14.4.12

Publicidad política o marcos explicativos del mensaje social

La publicidad es comunicación, es disfrazar los discursos, los mensajes, para hacerlos más fáciles de digerir. Suena a manipulación, pero es más o menos lo mismos que hacemos a un pollo comprado en la tienda, entre ese momento y el de servirlo a la mesa. Le reforzamos el sabor y lo cocinamos, para poder digerirlo bien.

No es lo mismo decir que “los últimos datos macroeconómicos indican un cambio de tendencia” a difundir que “ya se ven broten verdes en la economía”. No resulta igual decir “que estamos inmersos en una crisis económica del carajo” que avisar “hay una suave desaceleración en el consumo”. No resulta igual de duro afirmar que “se van a realizar unos recortes que nos van a temblar las canillas” a proclamar que “se van a realizar unos ahorros en el gasto público tras el despilfarro de estos años”. Es cuestión de cocinar, poner sal, algo de pimienta y echar la culpa del precio del pollo a los comerciantes que nos lo venden.

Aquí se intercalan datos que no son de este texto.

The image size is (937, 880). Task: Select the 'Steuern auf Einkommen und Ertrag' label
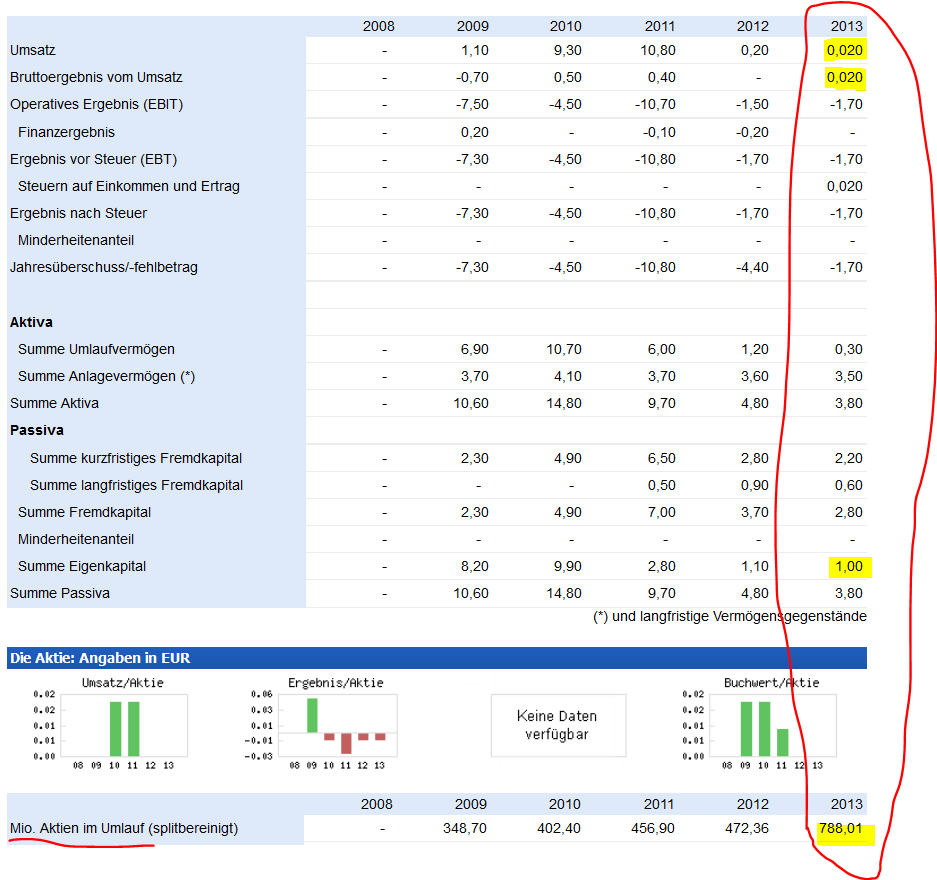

Si tenemos que “subir los impuestos” hablamos de “redistribución de las cargas impositivas” para entenderlo mucho menos y así no producir dolor. Cuando hablamos de la diferentes fórmulas según territorios avisamos que “es un impacto asimétrico en la solidaridad”. Como vemos a veces se emplea la fórmula de aclarar el mensaje y otras de complicarlo hasta no entenderlo. Es como cuando compras unas gambas pequeñas y las sirves con una salsa tailandesa para darles boato. En cambio los langostinos gordos y frescos con una pasada por la plancha con un golpe de sal es suficiente.

Todo es publicidad, incluso la manera de servir nuestros langostinos en la mesa de los invitados. Así que mucho cuidado con creernos lo que nos sirven, sin antes limpiarlo de salsa y de tropezones.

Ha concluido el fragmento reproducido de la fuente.